### Excerpted passage
The plot is so simplistic that we have time to contemplate to what extent Butler and Eckhart lack the chemistry of Jamie Foxx and Channing Tatum who played similar roles in White House Down.

The film is a combination of three genres: the action drama, the catastrophe movie and the buddy movie, as Butler and Eckhart are joined at the hip.  The lack of chemistry and the absence of humour or wit in the banter between the two takes away the pleasure of the buddy movie format.

What passes for a script, is credited to the writing team behind Olympus Has Fallen and two others.  Just why you need four writers to come up with lines like Banning’s, expressive comment, ‘I’m thirsty as fuck’ (directed as the President no less) is a question only co-producer Butler might be able to answer.

### Material

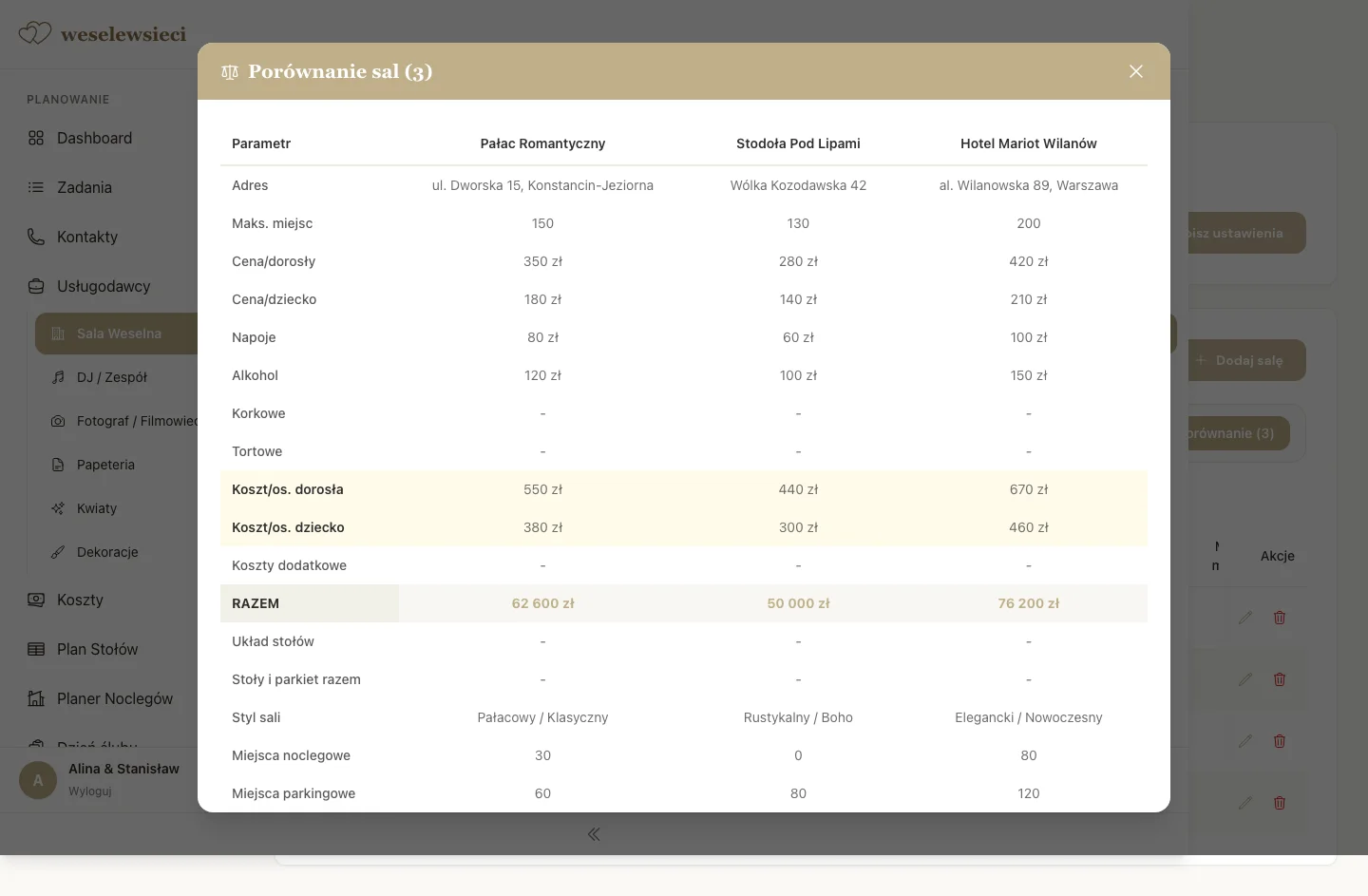The image size is (1368, 896).
Task: Click the first row edit pencil icon
Action: 1244,618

### Set exercise 1
Condense the paragraph of the film review that begins "The film is a combination of three genres" into a short bulleted list that keeps its main points.
### Set exercise 2
Continue the film review from the point where it stops, keeping the same critical tone.

### Right answer 1
- The film mixes three genres: action drama, catastrophe movie, and buddy movie.
- Butler and Eckhart are paired closely throughout.
- Their banter lacks chemistry, humor, and wit, which spoils the buddy-movie format.

### Right answer 2
It’s easier to figure out why Morgan Freeman was brought in to look wide-eyed in disbelief as the Vice-President.  Presidential hopeful Hillary Clinton is considered by many to be too old to run for President, but alert and defiant at 78, Freeman makes Clinton look like a Spring Chick.

While Banning is supposed to represent the spirit and might of the loyal US Secret Service, he is also such a parody of the ugly American that you can imagine Isis using the film as a recruitment tool.

As Butler finishes off a Muslim-looking extra who is clearly not going anywhere, he growls, ‘Why don’t you guys pack up your shit and head back to Fuckheadistan.’   That ought to settle things – until the next sequel.